> _Task inputs_
---------------

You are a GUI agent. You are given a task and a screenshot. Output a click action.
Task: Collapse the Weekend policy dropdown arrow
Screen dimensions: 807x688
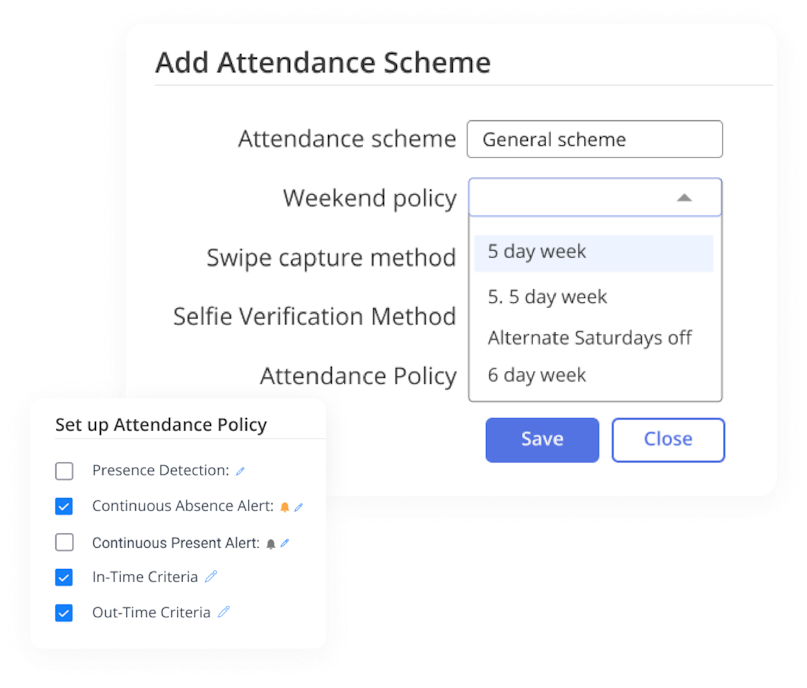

---------------

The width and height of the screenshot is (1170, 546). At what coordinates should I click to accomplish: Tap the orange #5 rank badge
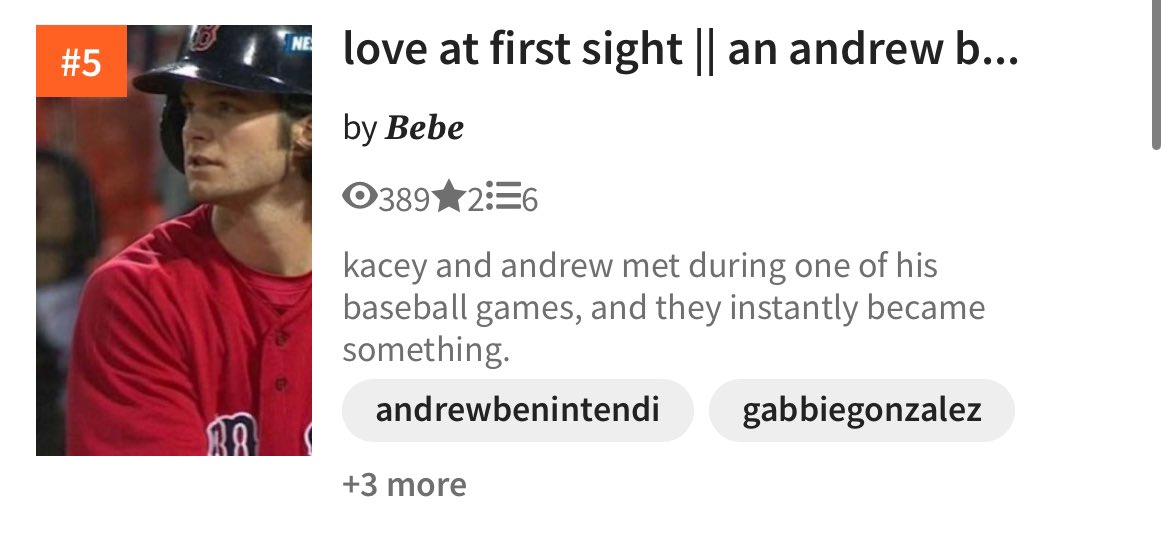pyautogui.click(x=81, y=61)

---------------

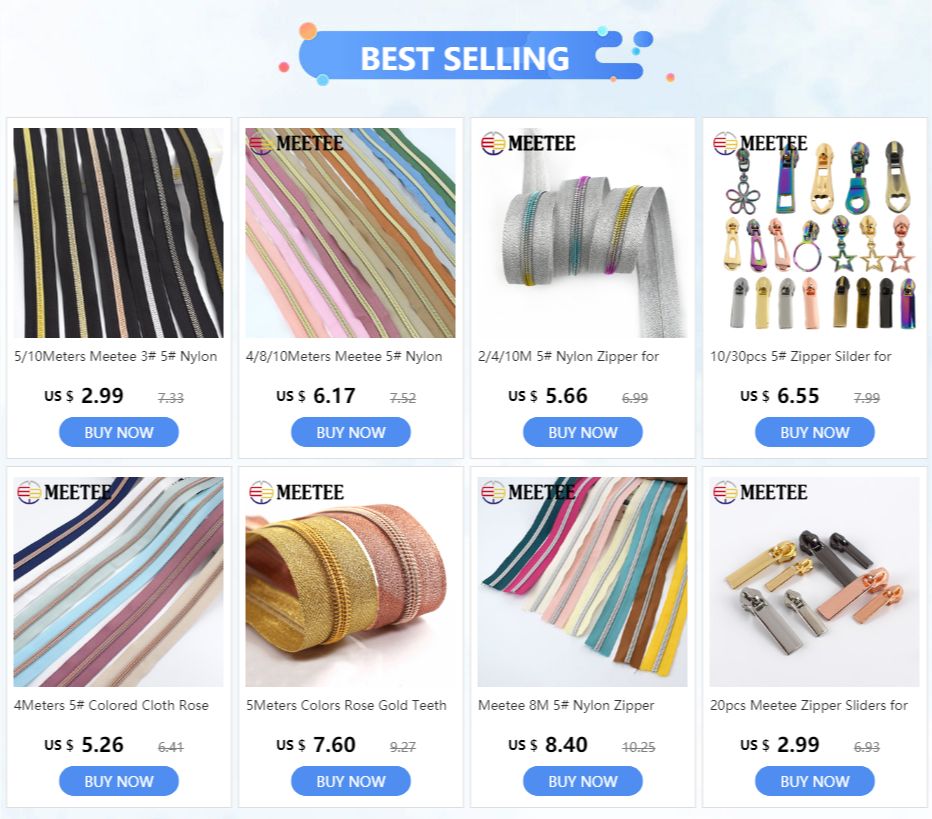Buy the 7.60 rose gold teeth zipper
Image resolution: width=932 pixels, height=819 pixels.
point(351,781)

---------------

> _Work order_
From the data above, output exactly the lines between the one containing "You are a GUI" and the one containing "Screen dimensions: 807x688", counting both of them.

> _Exercise solution_
You are a GUI agent. You are given a task and a screenshot. Output a click action.
Task: Collapse the Weekend policy dropdown arrow
Screen dimensions: 807x688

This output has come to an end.